• Directions for this task:
In the entries below, the lines from the one with "This screenshot has height=442, width=640." through the one with "Viewport: 1456px width, 839px height." are to be copied exactly; both ends count.

[Stored data]
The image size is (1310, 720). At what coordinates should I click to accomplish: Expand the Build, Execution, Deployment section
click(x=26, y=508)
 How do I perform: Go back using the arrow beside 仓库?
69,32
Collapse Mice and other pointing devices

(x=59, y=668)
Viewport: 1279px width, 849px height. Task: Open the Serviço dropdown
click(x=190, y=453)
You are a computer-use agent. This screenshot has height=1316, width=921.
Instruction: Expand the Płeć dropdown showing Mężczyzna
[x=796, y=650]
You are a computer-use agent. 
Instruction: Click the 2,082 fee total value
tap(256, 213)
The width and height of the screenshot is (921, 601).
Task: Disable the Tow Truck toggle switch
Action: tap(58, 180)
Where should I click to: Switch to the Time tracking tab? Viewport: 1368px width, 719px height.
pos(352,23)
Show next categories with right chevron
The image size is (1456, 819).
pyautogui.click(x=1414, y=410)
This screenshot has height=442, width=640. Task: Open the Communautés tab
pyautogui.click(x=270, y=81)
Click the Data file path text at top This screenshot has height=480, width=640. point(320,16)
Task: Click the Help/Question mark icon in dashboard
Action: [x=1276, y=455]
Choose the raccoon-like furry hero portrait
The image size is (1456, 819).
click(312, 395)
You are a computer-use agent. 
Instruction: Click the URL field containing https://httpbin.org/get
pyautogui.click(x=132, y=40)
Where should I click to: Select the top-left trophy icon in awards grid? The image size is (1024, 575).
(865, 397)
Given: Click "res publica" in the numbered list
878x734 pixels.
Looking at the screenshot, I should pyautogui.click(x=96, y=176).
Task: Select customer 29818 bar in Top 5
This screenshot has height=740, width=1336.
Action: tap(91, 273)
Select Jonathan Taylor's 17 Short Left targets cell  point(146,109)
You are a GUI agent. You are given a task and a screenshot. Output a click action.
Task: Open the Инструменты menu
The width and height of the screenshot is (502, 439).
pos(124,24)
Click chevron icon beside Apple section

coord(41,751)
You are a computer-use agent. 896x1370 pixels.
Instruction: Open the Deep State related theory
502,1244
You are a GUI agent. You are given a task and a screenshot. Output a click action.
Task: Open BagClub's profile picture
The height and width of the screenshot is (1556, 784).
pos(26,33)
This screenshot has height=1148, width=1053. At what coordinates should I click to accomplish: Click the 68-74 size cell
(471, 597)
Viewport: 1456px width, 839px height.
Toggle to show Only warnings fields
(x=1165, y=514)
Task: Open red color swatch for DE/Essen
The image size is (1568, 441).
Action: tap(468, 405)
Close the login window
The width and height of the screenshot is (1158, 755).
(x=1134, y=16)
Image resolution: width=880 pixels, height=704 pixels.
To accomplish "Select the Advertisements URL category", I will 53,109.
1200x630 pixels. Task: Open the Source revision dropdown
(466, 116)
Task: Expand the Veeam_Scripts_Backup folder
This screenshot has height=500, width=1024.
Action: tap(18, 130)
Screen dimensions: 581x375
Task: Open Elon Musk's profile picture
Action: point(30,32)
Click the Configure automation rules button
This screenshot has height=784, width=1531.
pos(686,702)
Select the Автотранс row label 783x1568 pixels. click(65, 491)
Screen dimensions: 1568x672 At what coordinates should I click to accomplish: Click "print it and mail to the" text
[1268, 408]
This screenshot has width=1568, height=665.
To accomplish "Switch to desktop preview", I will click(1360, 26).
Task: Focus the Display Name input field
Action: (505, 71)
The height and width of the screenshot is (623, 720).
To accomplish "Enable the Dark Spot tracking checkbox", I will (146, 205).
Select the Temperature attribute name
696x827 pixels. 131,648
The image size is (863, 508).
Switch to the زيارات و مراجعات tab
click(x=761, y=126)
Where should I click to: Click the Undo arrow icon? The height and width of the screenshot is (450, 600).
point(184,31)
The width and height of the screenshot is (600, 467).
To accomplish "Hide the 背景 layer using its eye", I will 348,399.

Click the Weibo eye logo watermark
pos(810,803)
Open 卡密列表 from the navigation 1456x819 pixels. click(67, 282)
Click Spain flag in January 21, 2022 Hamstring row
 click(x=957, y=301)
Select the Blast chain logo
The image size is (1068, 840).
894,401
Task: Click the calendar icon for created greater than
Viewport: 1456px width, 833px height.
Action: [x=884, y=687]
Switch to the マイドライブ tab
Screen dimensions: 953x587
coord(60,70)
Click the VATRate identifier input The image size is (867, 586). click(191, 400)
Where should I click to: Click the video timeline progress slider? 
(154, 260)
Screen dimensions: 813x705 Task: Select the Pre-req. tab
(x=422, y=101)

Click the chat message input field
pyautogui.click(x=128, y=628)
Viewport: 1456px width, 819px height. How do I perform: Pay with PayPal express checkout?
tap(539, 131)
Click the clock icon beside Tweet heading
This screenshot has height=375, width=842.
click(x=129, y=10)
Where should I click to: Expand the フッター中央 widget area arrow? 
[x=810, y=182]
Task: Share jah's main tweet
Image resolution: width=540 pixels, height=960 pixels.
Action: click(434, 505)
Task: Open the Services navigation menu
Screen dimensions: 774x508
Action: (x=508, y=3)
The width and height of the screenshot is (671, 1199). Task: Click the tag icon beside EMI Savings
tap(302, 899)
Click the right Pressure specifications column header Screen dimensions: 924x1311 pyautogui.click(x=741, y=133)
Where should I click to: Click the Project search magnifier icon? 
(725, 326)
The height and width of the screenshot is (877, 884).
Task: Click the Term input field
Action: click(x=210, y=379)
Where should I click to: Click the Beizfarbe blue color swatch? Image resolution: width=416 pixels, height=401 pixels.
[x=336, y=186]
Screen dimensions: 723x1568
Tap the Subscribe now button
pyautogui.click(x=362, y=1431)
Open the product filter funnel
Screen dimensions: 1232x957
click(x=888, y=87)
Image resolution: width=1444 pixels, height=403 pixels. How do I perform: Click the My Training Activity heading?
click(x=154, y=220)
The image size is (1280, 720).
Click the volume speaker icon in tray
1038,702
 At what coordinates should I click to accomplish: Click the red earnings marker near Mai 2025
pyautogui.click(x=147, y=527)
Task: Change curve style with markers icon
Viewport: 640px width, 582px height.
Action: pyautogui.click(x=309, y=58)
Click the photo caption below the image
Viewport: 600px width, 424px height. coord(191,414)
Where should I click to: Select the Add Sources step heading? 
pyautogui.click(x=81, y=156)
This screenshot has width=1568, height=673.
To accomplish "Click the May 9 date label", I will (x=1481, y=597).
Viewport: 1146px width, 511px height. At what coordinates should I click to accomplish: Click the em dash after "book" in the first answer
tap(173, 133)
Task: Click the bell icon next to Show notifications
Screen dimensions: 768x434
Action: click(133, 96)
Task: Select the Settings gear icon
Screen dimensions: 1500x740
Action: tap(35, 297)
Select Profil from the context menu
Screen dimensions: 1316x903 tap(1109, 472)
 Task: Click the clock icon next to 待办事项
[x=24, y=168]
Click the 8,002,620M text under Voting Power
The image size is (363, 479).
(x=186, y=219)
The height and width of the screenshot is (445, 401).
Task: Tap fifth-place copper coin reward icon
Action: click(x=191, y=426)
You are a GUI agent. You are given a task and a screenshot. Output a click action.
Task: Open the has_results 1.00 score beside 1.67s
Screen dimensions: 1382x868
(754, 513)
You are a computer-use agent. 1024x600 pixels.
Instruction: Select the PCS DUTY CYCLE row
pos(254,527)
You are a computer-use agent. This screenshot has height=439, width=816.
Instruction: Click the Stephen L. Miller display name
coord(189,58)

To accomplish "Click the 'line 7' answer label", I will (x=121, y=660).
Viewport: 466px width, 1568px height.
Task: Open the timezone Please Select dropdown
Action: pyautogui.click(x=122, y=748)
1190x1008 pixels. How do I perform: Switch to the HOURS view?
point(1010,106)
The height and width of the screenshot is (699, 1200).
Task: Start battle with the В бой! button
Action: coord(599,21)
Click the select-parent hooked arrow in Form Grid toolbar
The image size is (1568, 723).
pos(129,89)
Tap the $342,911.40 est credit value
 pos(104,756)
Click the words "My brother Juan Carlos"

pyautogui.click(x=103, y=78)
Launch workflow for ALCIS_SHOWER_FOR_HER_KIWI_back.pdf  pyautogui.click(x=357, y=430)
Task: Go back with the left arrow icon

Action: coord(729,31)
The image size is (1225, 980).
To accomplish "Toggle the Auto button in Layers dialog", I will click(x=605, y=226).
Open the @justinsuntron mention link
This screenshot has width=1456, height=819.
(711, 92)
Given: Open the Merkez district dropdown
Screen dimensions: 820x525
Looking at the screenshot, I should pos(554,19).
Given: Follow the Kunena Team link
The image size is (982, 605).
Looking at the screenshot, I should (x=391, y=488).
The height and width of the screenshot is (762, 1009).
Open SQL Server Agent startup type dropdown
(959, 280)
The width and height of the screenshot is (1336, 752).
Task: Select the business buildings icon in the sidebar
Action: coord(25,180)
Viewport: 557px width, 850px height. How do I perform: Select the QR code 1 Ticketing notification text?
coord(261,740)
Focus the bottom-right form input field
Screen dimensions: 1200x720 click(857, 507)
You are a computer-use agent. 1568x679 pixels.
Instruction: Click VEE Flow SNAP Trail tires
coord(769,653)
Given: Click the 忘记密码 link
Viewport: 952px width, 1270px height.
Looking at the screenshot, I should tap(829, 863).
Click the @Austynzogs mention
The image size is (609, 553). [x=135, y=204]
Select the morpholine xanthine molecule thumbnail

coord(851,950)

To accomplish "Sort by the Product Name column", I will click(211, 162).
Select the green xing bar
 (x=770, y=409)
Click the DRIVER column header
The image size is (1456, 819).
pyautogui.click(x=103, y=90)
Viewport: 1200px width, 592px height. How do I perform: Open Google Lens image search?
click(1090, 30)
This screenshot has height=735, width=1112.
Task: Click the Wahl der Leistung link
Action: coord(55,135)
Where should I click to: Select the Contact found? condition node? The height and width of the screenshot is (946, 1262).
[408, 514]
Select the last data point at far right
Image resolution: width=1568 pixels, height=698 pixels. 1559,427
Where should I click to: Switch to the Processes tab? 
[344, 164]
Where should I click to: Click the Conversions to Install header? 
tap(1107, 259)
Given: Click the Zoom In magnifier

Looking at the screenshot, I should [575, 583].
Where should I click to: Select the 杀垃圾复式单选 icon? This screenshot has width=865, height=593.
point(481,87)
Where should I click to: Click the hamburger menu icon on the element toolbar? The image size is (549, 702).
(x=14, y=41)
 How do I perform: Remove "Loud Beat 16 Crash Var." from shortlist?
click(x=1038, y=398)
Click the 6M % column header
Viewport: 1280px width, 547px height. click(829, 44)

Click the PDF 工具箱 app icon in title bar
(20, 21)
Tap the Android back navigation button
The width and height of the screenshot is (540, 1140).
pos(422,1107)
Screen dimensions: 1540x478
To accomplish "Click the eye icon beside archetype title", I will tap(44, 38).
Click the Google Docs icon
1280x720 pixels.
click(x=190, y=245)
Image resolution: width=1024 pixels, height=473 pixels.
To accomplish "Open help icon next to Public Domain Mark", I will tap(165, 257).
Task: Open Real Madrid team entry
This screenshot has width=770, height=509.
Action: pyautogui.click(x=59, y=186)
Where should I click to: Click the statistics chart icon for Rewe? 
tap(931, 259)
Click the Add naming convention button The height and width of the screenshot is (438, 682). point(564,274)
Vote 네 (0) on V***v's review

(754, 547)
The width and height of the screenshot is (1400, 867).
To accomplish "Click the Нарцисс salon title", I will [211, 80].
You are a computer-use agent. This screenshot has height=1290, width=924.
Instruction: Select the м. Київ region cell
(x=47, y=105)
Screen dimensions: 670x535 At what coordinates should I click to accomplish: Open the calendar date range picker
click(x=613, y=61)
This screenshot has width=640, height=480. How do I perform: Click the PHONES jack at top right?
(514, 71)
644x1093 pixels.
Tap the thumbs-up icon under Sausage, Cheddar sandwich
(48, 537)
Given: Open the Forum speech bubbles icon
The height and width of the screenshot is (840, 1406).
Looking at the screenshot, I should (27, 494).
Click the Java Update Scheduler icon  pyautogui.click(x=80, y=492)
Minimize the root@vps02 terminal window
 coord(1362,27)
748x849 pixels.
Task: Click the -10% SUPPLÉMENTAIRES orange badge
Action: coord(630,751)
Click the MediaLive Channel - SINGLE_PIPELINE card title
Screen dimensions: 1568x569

• Problem solution:
This screenshot has height=442, width=640. Task: Open the Communautés tab
pyautogui.click(x=270, y=81)
Click the Data file path text at top This screenshot has height=480, width=640. point(320,16)
Task: Click the Help/Question mark icon in dashboard
Action: [x=1276, y=455]
Choose the raccoon-like furry hero portrait
The image size is (1456, 819).
click(312, 395)
You are a computer-use agent. 
Instruction: Click the URL field containing https://httpbin.org/get
pyautogui.click(x=132, y=40)
Where should I click to: Select the top-left trophy icon in awards grid? The image size is (1024, 575).
(865, 397)
Given: Click "res publica" in the numbered list
878x734 pixels.
Looking at the screenshot, I should pyautogui.click(x=96, y=176).
Task: Select customer 29818 bar in Top 5
This screenshot has height=740, width=1336.
Action: tap(91, 273)
Select Jonathan Taylor's 17 Short Left targets cell  point(146,109)
You are a GUI agent. You are given a task and a screenshot. Output a click action.
Task: Open the Инструменты menu
The width and height of the screenshot is (502, 439).
pos(124,24)
Click chevron icon beside Apple section

coord(41,751)
You are a computer-use agent. 896x1370 pixels.
Instruction: Open the Deep State related theory
502,1244
You are a GUI agent. You are given a task and a screenshot. Output a click action.
Task: Open BagClub's profile picture
The height and width of the screenshot is (1556, 784).
pos(26,33)
This screenshot has height=1148, width=1053. At what coordinates should I click to accomplish: Click the 68-74 size cell
(471, 597)
Viewport: 1456px width, 839px height.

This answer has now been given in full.